Alors que les majorités politiques produisent de la légitimité globale, les
majorités sociales ont pour fonction de rendre possibles des actions
particulières. On ne peut ainsi réformer l’assurance-maladie si, de fait, il
n’y a pas une majorité sociale correspondante. Mais ces majorités n’ont pas
du tout la même forme que les majorités politiques. Le plus souvent, elles
se manifestent négativement, sous la forme d’un consentement passif. Dans
bien des cas, ce sont cependant des coalitions négatives qui se forment.

On l’a vu en permanence ces dernières années. Ces majorités sociales
réactives sont généralement très hétérogènes. Et c’est d’ailleurs pour cela
qu’elles se forment facilement. Elles n’ont pas besoin d’être cohérentes
pour jouer leur rôle. Elles ont aussi un pouvoir d’autant plus considérable
que dans l’ordre des oppositions qu’elles expriment l’intensité des
réactions joue un rôle essentiel. Dans la rue, dans la protestation
médiatique ou dans l’expression symbolique, il n’est plus seulement question
d’arithmétique. Les véritables majorités sociales d’action sont en revanche
beaucoup plus difficiles à constituer. Elles présupposent en effet par
nature soit un consensus passif, soit un accord positif et délibéré. Elles
ne peuvent pas comme les majorités électorales et plus encore les coalitions
réactives se fonder sur des équivoques ou des ambiguïtés.

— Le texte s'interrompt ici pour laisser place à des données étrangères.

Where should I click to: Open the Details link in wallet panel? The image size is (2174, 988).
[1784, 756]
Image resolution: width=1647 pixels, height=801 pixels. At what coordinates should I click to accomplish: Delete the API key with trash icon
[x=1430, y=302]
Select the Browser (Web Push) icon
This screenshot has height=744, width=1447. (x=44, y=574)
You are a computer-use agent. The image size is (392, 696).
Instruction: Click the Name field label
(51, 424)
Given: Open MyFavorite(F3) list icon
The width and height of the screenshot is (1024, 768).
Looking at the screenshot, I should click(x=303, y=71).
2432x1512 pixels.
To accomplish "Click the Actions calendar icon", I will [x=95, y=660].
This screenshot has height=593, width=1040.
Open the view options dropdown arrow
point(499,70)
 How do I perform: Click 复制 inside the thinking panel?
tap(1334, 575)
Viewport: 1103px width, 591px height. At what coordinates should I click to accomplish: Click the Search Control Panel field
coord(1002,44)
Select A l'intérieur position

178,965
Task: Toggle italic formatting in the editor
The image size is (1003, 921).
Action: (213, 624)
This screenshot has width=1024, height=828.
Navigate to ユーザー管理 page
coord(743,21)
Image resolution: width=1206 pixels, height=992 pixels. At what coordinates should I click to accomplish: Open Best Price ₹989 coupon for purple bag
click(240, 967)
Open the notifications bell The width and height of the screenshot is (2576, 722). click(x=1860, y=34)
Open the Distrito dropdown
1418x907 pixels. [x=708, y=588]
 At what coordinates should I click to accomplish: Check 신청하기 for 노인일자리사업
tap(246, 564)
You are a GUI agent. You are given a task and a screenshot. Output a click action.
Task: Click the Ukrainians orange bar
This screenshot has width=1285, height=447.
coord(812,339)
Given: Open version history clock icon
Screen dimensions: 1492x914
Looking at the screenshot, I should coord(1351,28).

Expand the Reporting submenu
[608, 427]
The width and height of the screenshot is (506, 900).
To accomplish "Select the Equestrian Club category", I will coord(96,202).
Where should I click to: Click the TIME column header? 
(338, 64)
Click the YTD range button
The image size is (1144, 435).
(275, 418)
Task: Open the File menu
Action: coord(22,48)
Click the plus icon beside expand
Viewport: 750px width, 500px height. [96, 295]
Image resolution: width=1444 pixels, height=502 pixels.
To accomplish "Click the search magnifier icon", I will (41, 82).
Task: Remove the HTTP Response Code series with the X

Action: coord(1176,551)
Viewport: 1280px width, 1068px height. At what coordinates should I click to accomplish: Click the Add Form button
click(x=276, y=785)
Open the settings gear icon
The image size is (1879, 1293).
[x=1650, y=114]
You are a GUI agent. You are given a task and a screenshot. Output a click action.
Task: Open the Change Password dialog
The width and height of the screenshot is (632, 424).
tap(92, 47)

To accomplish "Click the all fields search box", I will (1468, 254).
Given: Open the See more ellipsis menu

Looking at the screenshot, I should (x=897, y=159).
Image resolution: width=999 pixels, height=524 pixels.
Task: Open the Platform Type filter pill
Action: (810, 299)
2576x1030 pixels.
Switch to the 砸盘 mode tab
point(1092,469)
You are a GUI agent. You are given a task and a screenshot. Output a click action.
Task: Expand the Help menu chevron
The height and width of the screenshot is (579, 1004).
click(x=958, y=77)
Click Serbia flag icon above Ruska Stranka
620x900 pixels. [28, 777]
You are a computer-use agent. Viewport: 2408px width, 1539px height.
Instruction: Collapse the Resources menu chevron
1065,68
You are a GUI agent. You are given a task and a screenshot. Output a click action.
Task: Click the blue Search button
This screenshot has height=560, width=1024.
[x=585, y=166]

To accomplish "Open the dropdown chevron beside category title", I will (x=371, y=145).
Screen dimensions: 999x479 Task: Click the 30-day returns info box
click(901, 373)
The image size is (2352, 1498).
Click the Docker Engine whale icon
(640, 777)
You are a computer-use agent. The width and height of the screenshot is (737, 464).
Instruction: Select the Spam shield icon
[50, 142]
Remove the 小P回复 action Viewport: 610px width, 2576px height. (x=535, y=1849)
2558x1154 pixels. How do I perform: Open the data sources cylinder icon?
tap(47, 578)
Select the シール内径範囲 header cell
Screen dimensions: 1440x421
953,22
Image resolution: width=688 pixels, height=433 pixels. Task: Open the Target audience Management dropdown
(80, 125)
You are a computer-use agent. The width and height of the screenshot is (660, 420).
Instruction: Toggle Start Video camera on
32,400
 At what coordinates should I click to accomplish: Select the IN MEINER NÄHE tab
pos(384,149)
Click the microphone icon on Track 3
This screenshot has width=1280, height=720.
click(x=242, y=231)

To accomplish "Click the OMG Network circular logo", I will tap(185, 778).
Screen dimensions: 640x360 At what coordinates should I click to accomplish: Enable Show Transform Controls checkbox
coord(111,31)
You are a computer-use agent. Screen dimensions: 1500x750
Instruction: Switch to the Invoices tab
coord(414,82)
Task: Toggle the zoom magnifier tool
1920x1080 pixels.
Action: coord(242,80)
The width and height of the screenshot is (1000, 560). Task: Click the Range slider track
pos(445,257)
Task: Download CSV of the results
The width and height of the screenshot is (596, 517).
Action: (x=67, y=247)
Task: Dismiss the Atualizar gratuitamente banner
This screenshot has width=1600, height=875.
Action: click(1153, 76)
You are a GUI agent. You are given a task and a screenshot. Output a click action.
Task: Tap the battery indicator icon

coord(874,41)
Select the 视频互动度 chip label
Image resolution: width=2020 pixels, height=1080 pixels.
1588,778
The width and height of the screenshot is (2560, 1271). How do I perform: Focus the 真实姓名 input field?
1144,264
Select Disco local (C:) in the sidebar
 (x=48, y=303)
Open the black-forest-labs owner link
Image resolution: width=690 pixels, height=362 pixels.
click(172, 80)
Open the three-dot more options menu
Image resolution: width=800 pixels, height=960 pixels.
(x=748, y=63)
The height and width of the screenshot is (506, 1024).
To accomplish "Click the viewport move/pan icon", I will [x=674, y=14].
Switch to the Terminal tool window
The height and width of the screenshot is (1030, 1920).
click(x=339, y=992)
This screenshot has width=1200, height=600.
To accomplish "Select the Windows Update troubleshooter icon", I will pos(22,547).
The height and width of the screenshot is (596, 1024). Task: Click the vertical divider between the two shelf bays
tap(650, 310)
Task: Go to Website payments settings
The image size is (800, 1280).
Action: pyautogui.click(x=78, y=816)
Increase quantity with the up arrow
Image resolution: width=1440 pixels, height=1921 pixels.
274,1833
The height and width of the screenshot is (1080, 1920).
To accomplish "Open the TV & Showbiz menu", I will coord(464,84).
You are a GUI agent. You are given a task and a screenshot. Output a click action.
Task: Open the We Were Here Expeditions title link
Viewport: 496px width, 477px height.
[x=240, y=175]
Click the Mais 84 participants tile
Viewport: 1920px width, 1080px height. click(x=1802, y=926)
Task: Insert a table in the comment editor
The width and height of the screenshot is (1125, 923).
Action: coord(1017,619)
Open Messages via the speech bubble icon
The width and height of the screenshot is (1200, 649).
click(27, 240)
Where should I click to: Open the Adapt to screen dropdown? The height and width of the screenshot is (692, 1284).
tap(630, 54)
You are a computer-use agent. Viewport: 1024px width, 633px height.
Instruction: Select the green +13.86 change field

Légitimité et gouvernabilité se trouvent du même coup de plus en plus
dissociées dans les démocraties modernes. L’alternance des majorités
politiques constitue la soupape périodique de sûreté de cette tension. Mais
elle ne la résout pas, retendant du même coup, à chaque fois plus
brutalement, le ressort du désenchantement. Il n’y a pas de solution simple
à cette question qui détermine en même temps la légitimité du politique et
la gouvernabilité du social. Mais au moins est-il nécessaire d’en avoir la
claire conscience pour mieux comprendre la période qui vient.